The Flash Still Isn’t Done Embarrassing Itself
At this point, if you told us Reverse Flash was real and he really did change reality to make the world hate The Flash, we’d believe you. The recent film starring controversial star Ezra Miller failed to gain any significant box office and will go down as the biggest financial flop in the studio’s long history. And just when it looked like The Flash was done embarrassing itself, IGN reports that Warner Bros. Discovery will be releasing the film as an NFT that fans can purchase that allows fans to engage in limited and disappointing features that are billed as an “immersive Web3 experience.”
Fortunately, you will still be able to buy The Flash in more traditional forms, including digital and Blu-Ray, so buying an NFT isn’t the only way to bring this film home. But that brings us to the big question: why would a fan choose to buy the film this way rather than a more traditional way? In short, what do you actually get with this exclusive and immersive Web3 experience?

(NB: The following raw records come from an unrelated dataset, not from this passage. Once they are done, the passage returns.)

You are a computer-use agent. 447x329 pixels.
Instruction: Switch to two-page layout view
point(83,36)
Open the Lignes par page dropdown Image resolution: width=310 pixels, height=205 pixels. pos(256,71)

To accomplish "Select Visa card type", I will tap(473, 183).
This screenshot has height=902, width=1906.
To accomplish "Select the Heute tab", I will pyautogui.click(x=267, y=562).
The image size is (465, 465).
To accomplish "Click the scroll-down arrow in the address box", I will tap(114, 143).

The Flash is being turned into a blockchain movie as Warner Bros. Discovery released the film as an NFT.
The blunt answer is that you don’t get very much. Buying The Flash as an NFT gives you access to a 4K digital version of the film as well as access to “five digital locations.” At these locations, fans can access AR collectibles that allow access to “exclusive content and behind-the-scenes footage.”
Unfortunately, this sounds like the equivalent of special features on a disc, and fans online have already been joking about how all of this special content looks like it came from the menu of a 2005 DVD.

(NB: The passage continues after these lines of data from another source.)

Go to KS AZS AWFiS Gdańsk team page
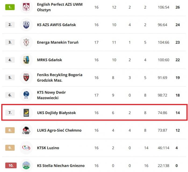This screenshot has width=188, height=172. [x=56, y=25]
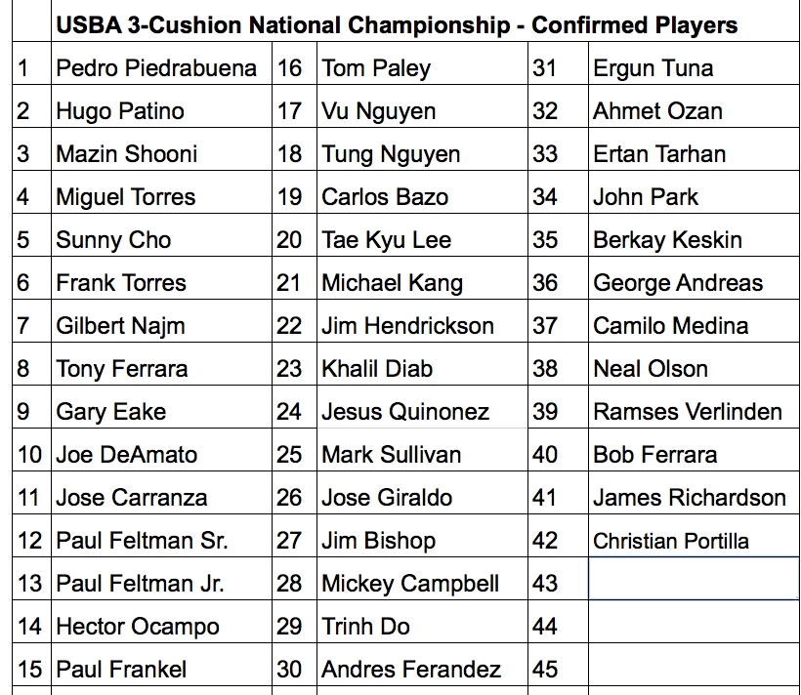Click the Tom Paley cell
This screenshot has width=801, height=695.
click(422, 63)
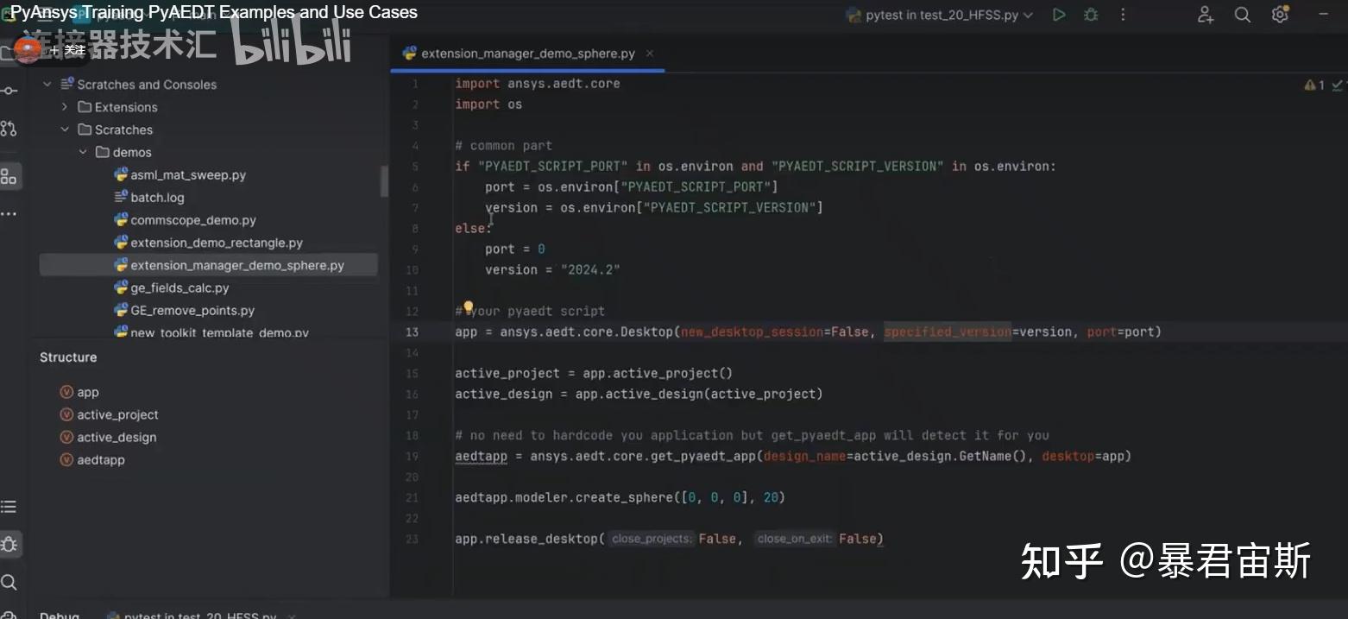Open the Structure tool window sidebar icon

click(9, 176)
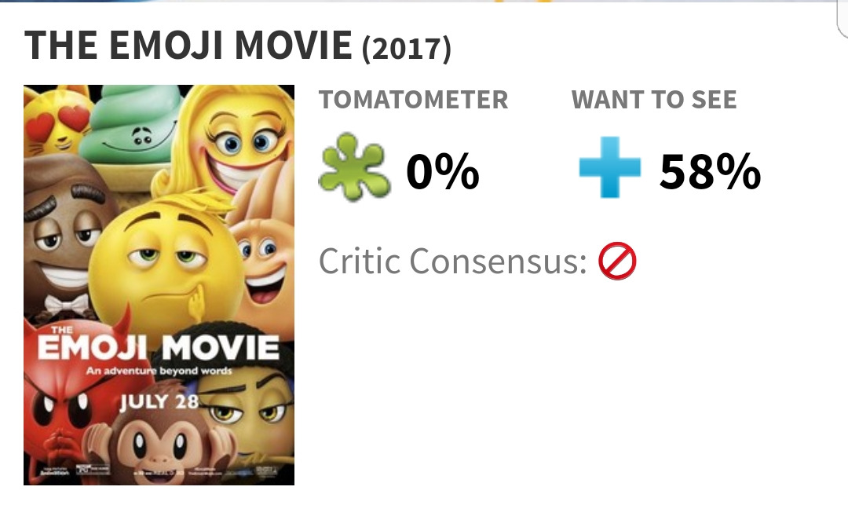Open THE EMOJI MOVIE title link

pos(188,46)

In addition to the features above, buying The Flash as an NFT also gives access to a “DC3 Super Power Pack NFT from the DC NFT Marketplace” as well as random art featuring characters from the film, with some of this art being rarer than others.
Buying The Flash as an NFT gives you access to a 4K digital version of the film as well as access to “five digital locations.”
It seems clear that Warner Bros. Discovery wants to leverage the excitement collectors feel in opening up a pack of cards and finding a very rare card. But none of that changes the most fundamental problem: it is far, far too late for the studio to capitalize on the hype of NFTs.
The NFT Downfall
Well before The Flash came out, NFTs were being hyped by various tech bros as the next big thing, and this led to companies like the Bored Ape Yacht Club launching expensive NFTs that they expected to get more valuable over time.
Studios and game developers became interested in the possibilities, but as consumers realized most NFTs were just expensive JPEG files, Bloomberg reports the NFT market dropped 97 percent from its former peak. So even though The Flash is supposed to be the fastest man alive, it looks like the studio was, ironically, way too slow in jumping on the NFT train.
However, don’t look for that train to completely stop anytime soon: even though The Flash NFT seems to be dead on arrival in the eyes of fans, Warner Bros. Discovery is still exploring other ways to make this work, including selling the first Superman and Lord of the Rings films as NFTs.
Honestly, we just wish the studio would realize that Gollum speaks for most of us when it comes to the very idea of buying a JPEG or watching a DVD menu on the blockchain: “we hates it!”